■ Exercise prompt
Format the records as a Markdown table with columns Row and Line, from the start of the records through the line containing "click(x=78, y=55)", including that line. Number each line, skip blank lines, and leave the pictures out of the answer.

┄┄┄┄┄┄┄┄┄┄┄┄┄┄┄┄┄┄┄┄

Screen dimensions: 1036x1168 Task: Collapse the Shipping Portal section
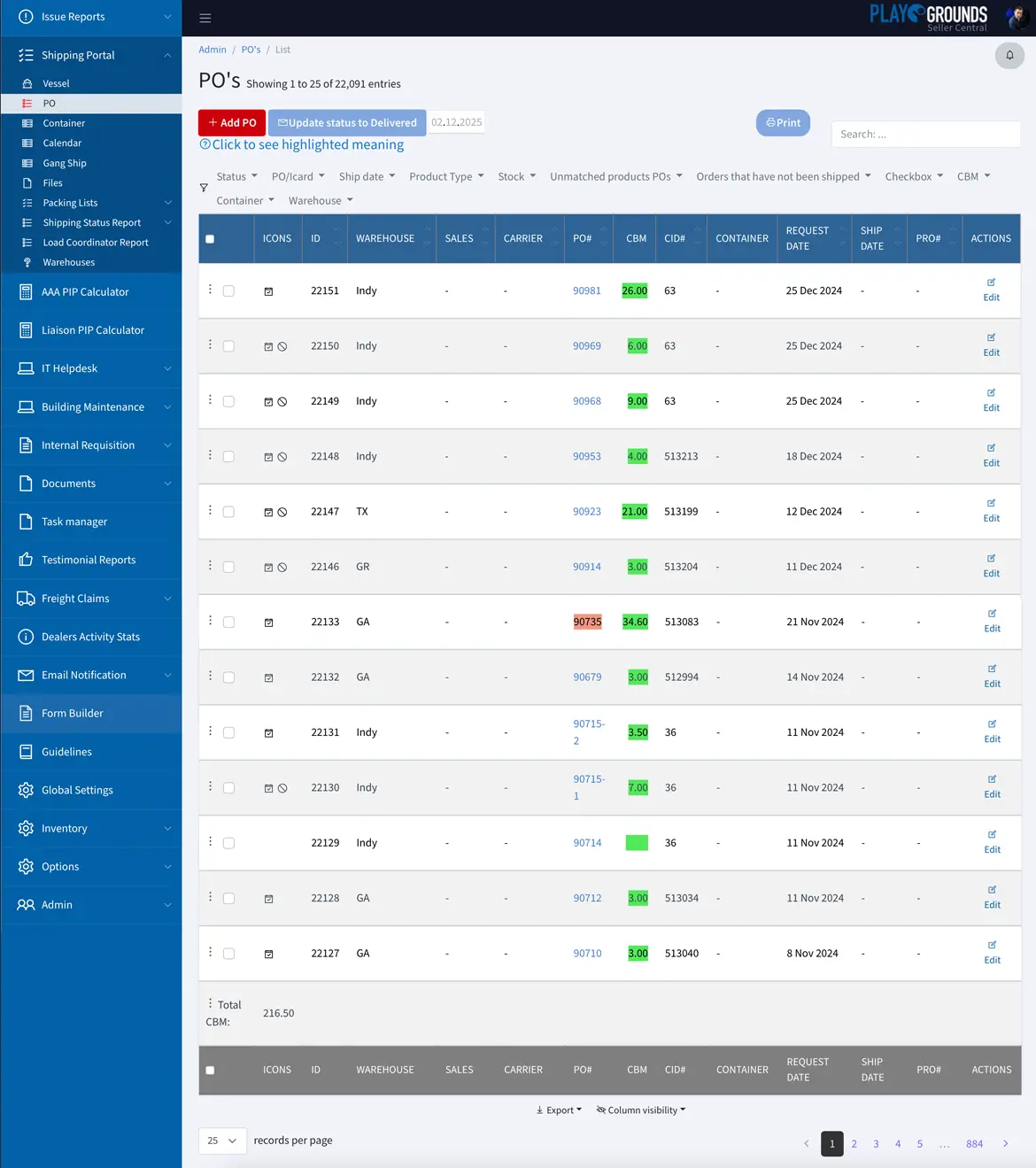click(x=78, y=55)
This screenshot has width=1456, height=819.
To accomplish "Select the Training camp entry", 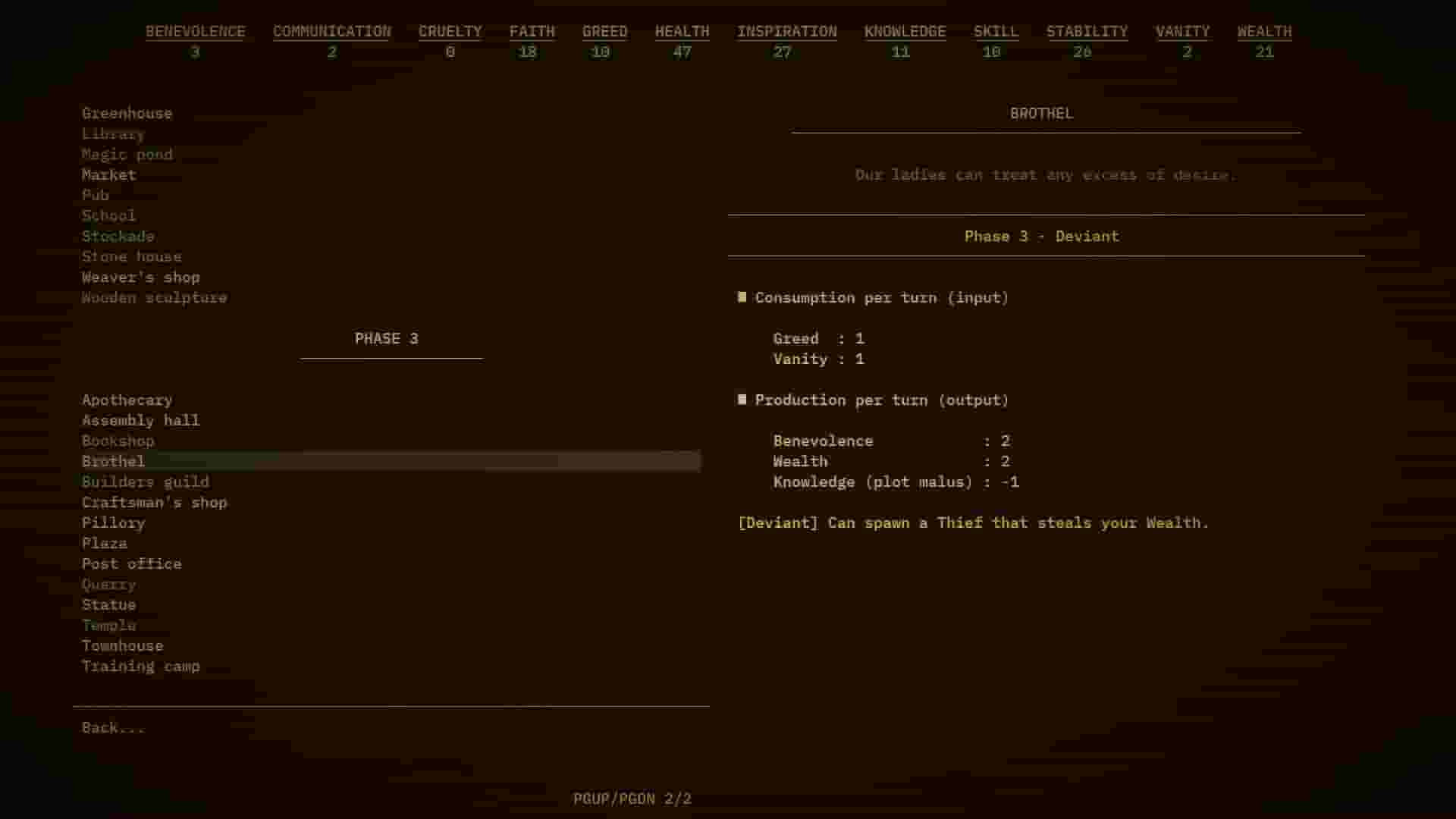I will [x=140, y=666].
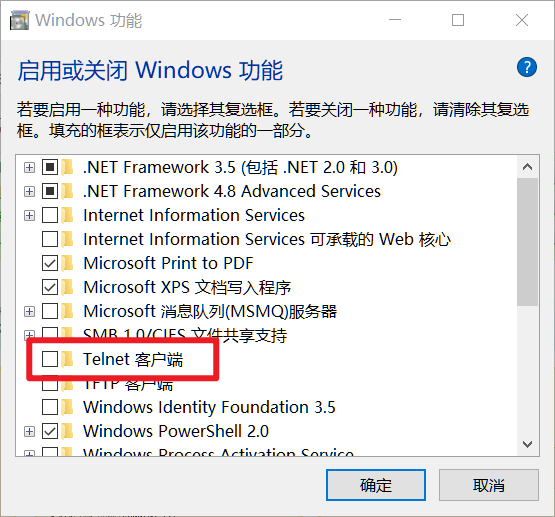Expand the Windows PowerShell 2.0 node
555x517 pixels.
pyautogui.click(x=29, y=431)
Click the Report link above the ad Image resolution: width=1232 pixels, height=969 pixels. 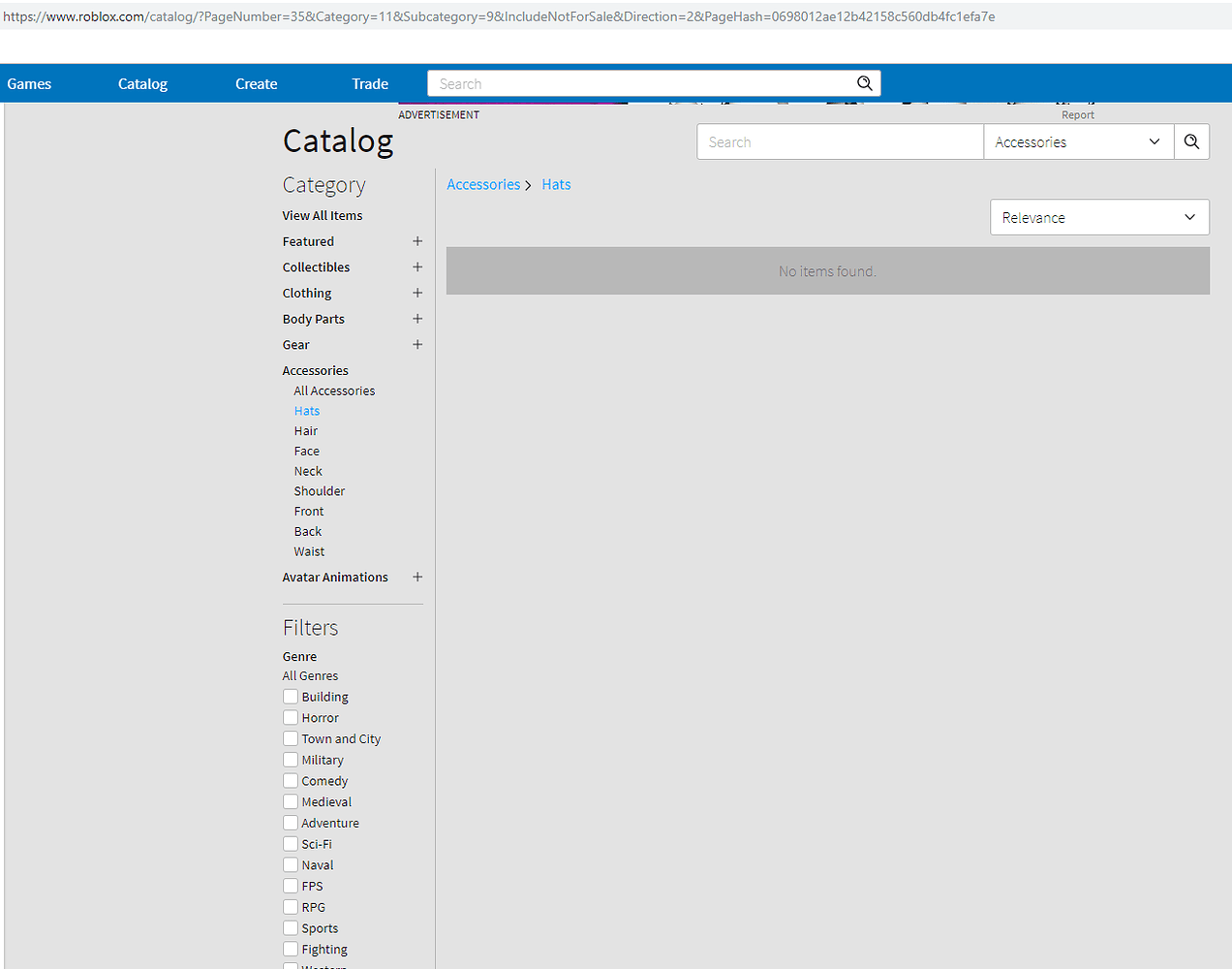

┄┄┄┄┄┄┄┄┄┄┄┄┄┄┄┄┄┄┄┄

■ Written response
| Row | Line |
|---|---|
| 1 | Screen dimensions: 1036x1168 Task: Collapse the Shipping Portal section |
| 2 | click(x=78, y=55) |